When I was diagnosed with Parkinson’s 4 years ago, one of the first questions I asked my doctor was “how did I get it?” I was told I had idiopathic Parkinson’s which is a fancy way of saying that doctors have no idea of how or why I got it. My doctor went on to explain that there are three possible causes of Parkinson’s:
- Genetics – it can be passed down through family generations
- A serious head trauma
- A viral infection
I’ve never had a serious head trauma so I’ve always believed that I got it through genetics (my uncle has Parkinson’s) or a viral infection (I’ve travelled in some weird and wonderful countries). However recently, I’ve been doing my own research on the Internet and I came across quite a few reports that link environmental factors (toxins) to possibly causing Parkinson’s. In particular, I’ve found two reports that I find very interesting. One details how exposure to certain pesticides increases the risk of getting Parkinson’s by up to 80%. See the following link to read more:
This is purely suggestive on my part but I grew up in the country so I wonder was I exposed to any pesticides as a child? Also nearly all non organic fruit and vegetables you buy in your local supermarket are sprayed with pesticides (to mask smells and flavours, to extend shelf life…etc), so for this reason, I eat only organic fruit and vegetables. But is it possible that, over the years the build up of pesticides from eating non organic food could have caused my Parkinson’s? If this is an area that interests you, I suggest you start by reading Dr. Oliver Moore’s blog on the pesticide debate by clicking the following link:
The second report I found interesting and relative to me was the link between mercury poisoning and Parkinson’s. Mercury is the most toxic, non-radioactive element on earth, yet dare I say that most of us carry a few grams around in our mouth? Up to 52% of a typical silver amalgam dental filling is mercury! When I was 12, I had a very bad cycling accident, which involved me knocking out some of teeth and doing serious damage to the rest of them.
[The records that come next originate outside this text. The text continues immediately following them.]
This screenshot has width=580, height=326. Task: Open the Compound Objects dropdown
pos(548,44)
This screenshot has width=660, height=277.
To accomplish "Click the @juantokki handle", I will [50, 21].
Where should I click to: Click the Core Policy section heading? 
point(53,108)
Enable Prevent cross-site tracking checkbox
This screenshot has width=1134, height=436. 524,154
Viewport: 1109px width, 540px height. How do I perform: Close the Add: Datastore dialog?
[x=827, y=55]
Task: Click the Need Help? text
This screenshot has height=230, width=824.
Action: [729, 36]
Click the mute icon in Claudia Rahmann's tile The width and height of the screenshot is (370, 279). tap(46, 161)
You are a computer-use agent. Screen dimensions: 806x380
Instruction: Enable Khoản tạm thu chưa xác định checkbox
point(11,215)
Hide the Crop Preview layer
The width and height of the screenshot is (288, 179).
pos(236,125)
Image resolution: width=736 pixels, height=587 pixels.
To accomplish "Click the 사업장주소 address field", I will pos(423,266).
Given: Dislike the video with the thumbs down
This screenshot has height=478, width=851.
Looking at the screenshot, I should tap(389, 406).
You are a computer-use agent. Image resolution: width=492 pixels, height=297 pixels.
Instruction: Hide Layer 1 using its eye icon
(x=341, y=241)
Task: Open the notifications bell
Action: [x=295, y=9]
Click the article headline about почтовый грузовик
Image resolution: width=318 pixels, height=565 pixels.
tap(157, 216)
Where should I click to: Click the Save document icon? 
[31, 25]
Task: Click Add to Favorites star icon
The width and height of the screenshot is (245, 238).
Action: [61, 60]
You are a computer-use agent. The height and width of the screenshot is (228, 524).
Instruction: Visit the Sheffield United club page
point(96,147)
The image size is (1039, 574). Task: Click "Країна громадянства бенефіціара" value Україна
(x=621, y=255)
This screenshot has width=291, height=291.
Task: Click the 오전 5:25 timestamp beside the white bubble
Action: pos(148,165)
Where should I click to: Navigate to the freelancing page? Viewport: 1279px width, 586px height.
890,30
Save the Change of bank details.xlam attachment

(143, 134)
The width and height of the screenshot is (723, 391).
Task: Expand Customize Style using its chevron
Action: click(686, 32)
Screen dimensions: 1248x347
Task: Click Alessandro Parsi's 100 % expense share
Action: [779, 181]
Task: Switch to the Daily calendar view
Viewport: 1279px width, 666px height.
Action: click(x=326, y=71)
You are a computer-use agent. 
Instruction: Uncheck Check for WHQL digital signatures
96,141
Consequently, I spent the next ten years in and out of dentists and this combined with my love of sugar means that today, I have approximately nine of these silver fillings in my mouth.
Norway, Swedenand Denmark have already banned the use of mercury in dental amalgams, but no such law exists in Ireland. So, could this be a contributing factor to my Parkinson’s or maybe even a cause? I can’t say for sure, but I intend to get all my silver fillings taken out so I’ll let you know how I get on. There are numerous reports about mercury and Parkinson’s on the Internet, but for an interesting story of one woman’s own experience, please click on the following link:
I realise that following an organic diet and removing my silver fillings won’t necessarily cure my Parkinson’s, but if it helps in any way to improving my symptoms, isn’t the effort worth it? As always, we welcome your comments below.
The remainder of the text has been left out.